5. People makes mistakes, with an S. and everybody got to accept that fact. and somehow or another someone got to forgive them. but sometimes, its effing annoying when a person just keep sucking up to your face about your mistakes. hating you, due to the mistakes you've done. nobody's perfect and everybody's different. and you can't make me be like you. cause i just wanna be like how i've always been.
i've got some imperfections but how can you collect them all and throw them in my face. - Staind.

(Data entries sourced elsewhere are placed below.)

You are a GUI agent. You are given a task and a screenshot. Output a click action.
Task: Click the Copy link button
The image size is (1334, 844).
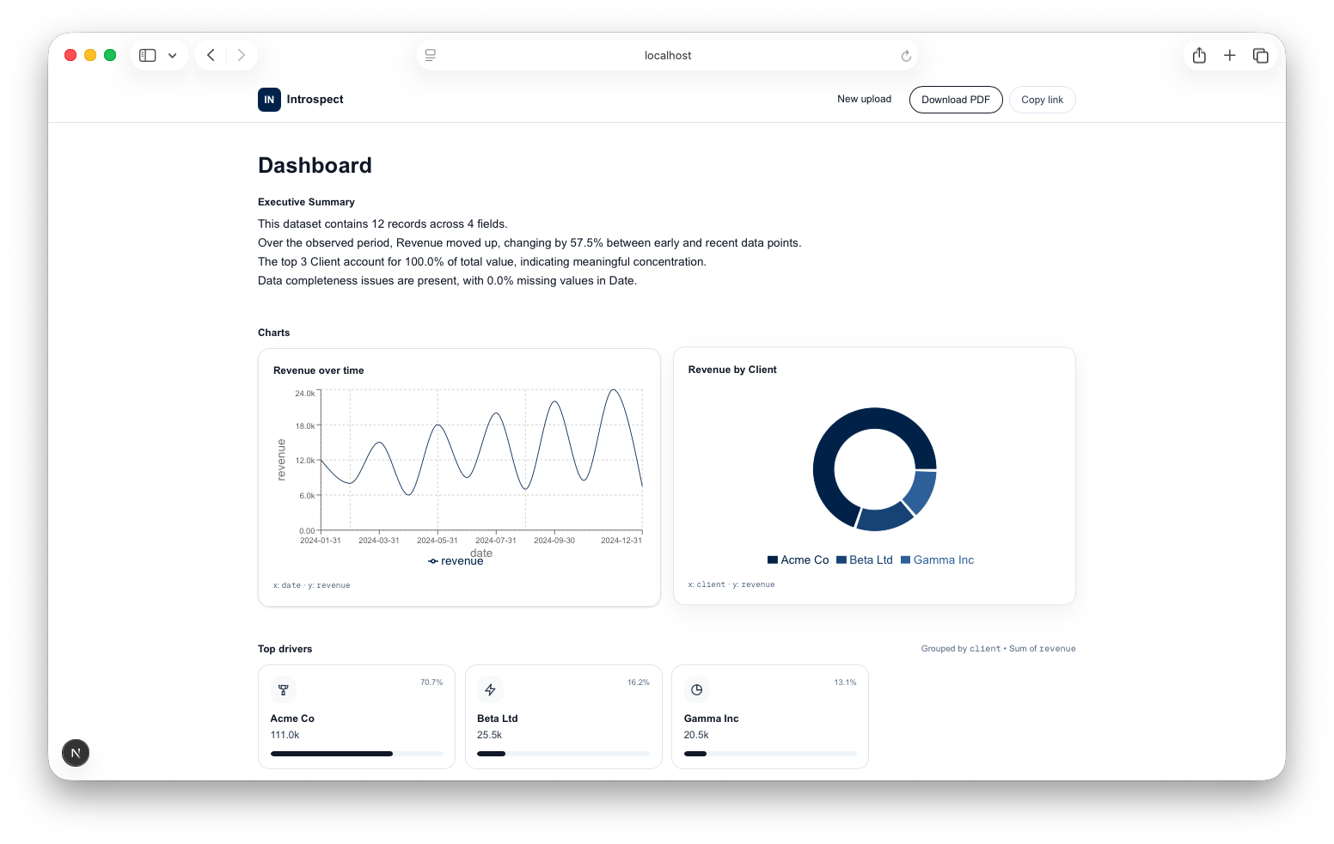[1042, 100]
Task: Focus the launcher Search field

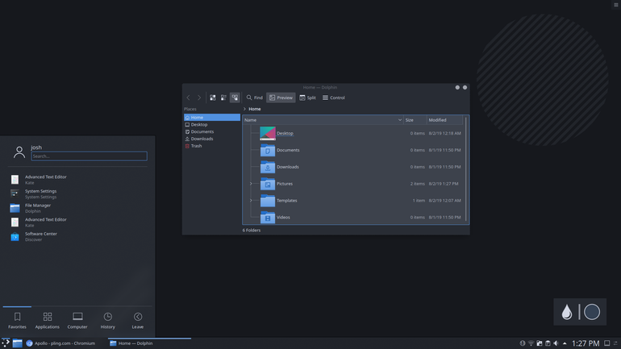Action: click(x=89, y=156)
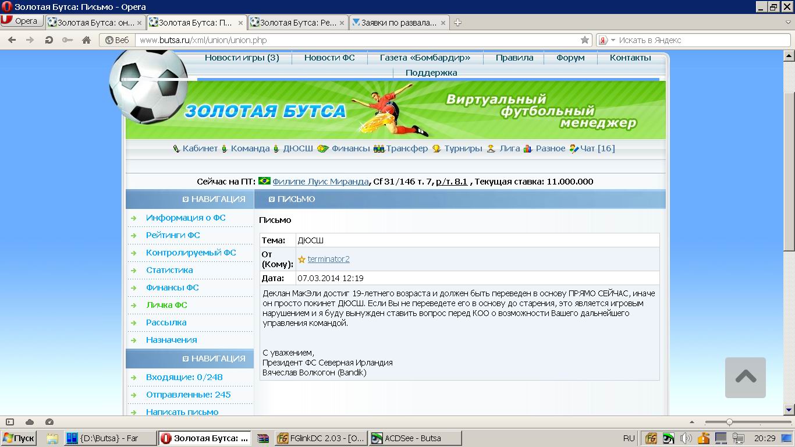Click the Пуск start button in the taskbar
Viewport: 795px width, 447px height.
click(19, 438)
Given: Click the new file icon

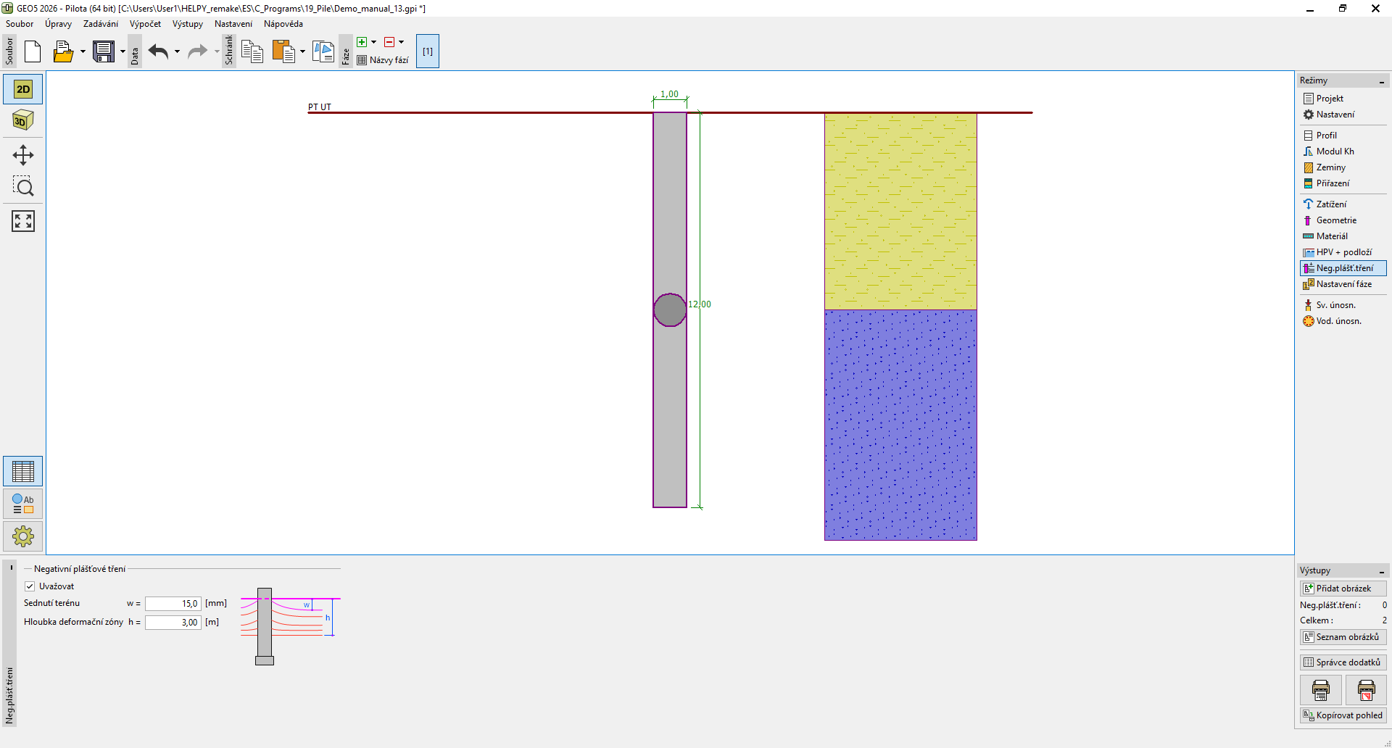Looking at the screenshot, I should pyautogui.click(x=33, y=51).
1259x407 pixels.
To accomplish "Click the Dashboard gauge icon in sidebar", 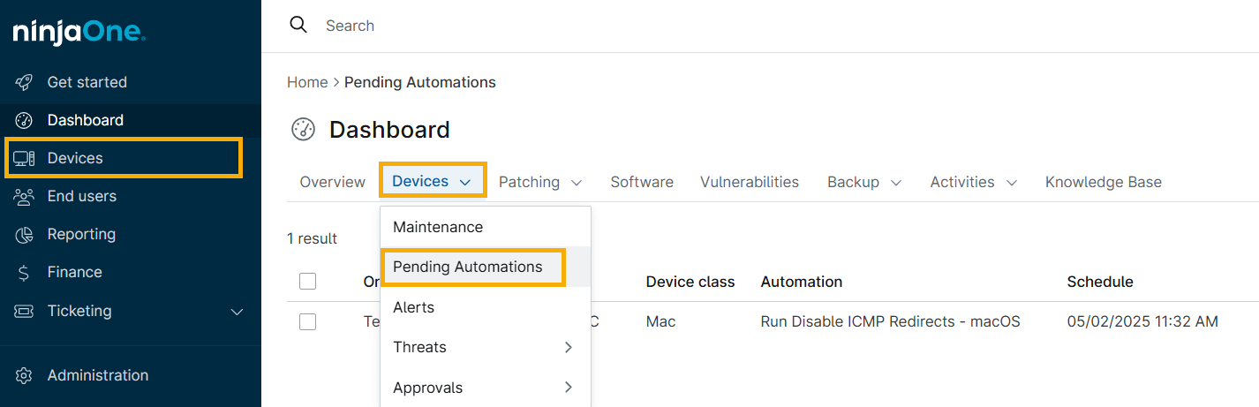I will (25, 120).
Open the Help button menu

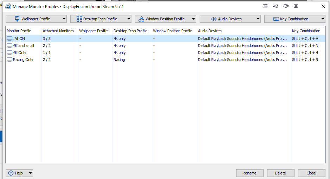(19, 173)
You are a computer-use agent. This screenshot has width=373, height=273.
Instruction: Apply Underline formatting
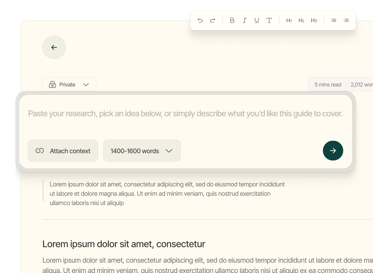tap(257, 20)
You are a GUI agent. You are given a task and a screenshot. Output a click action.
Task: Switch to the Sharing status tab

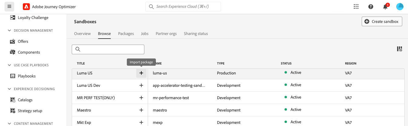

& sometimes, you've got to forget how you feel and be treated like how you deserve. What's the point of being nice, always being there for them and only to be treated like crap. i know the feeling. sometimes, being too nice just gets you... nowhere but just getting you yourself hurt. be nice to people who deserve it. :)
impossible is nothing. tsk. bullshit much. okaylah, you got to accept that some things are JUST impossible, no matter how hard you try. like wanting to ace in your studies, that's possible if you study. but what about, forcing someone to like you. that's impossible. why force when they already like someone else. to me, thats just impossible and a waste of time. what about, ... i just don't know how to explain this example.
the simplest things are always the best.
tsk. mcm phm lah aku. -.- but dey, that's how i feel.
'if i chose to walk away, will you be right here waiting?'
its 4.43am. i took like almost an hour to post this. haha, was facebook-ing at the same time. my eyes is feeling tired, already.
staind, i'm finally listening to you back. sorry for the stupid video. just wanted the song.
& I'm a intuitive person. hell. they are all right. I just know things by inferring from what you say. and hell, im right again. so now, you're heartbroken, i guess? tsktsk. man, photos that appeared, they are so tak perlu for me to see. hits me hard eveeeeeeerytime. sucks balls!
Family.
They are the ones who have always made my life awesome. I can count on my siblings and cousins to make me laugh and I will always look forward to our outings. I'm always myself whenever I'm with them.
Friends.
My friends, are all different. We all have different characters but when we come together, we bond well. I can be crazy whenever i want to with them and I can share any shits with them. We laugh, we cry. I miss you, people.